I grew up in Pittsburgh, was there in the 70s and 80s and graduated from Pitt. I was there during the big collapse (implosion) of the steel industry. My take on it: unions killed the US Steel industry plain and simple.
After high school I could've gone to work in the mills. Instead I went to college. 4 years later when I graduated, I started out making less money than I would've been making if I had 4 years experience at union pay scales. I'm not sure that I have ever really caught up - if you factor in benefits, automatic pay increases, vacation, etc.
The unions had a strangle hold on the companies. Tremendous starting hourly rates, vacations, benefits packages, raises. The unions were really trying to in-effect run the companies. You couldn't base pay on performance (or lack thereof), you couldn't hire (non-union) or fire/lay-off. Couldn't change someone's job without a renegotiation, etc. etc.
So yeah, they had a strangle hold on the companies, and were running them, at least the labor side of them. Unfortunately the union "leadership" was short-sighted and power hungry. They ended up strangling the companies and running them right into the ground. I can remember the glow of the big furnaces at night from J&L, US Steel, and others. Now that area is waterfront retail and upscale apartments if I remember correctly.

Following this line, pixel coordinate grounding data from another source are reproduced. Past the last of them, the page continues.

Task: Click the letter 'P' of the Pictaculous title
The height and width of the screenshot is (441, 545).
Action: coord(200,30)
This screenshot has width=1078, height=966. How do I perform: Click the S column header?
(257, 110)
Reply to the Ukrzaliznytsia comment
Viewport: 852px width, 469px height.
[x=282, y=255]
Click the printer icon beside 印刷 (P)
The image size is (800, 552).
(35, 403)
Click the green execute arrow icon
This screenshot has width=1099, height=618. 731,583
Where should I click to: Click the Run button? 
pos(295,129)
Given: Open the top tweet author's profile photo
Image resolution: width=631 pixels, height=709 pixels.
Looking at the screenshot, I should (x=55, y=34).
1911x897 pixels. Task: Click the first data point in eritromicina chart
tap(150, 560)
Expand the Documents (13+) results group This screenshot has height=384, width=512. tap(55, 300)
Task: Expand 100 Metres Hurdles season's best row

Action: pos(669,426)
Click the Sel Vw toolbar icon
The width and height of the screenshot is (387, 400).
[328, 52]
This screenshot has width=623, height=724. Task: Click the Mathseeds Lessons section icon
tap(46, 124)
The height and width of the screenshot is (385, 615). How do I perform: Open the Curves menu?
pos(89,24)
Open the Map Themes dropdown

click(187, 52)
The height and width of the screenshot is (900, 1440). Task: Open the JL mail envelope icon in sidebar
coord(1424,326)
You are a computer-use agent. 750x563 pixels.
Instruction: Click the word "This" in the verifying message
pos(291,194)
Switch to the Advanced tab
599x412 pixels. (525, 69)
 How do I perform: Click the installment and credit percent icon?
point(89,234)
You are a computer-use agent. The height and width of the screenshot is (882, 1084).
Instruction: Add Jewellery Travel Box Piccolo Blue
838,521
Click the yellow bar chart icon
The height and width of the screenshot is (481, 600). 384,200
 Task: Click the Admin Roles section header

Don't get me wrong - I'm all for protecting the worker, fair pay for fair work, not letting the company take advantage of anyone etc. But what the workers really had was the union taking advantage of them, using them as leverage to get money/power from the companies. In the end, it would've been far better to be employed at $10/hr rather than unemployed at $20/hr.
Sounds like you must have a good grip on the auto industry collapse in MI as well.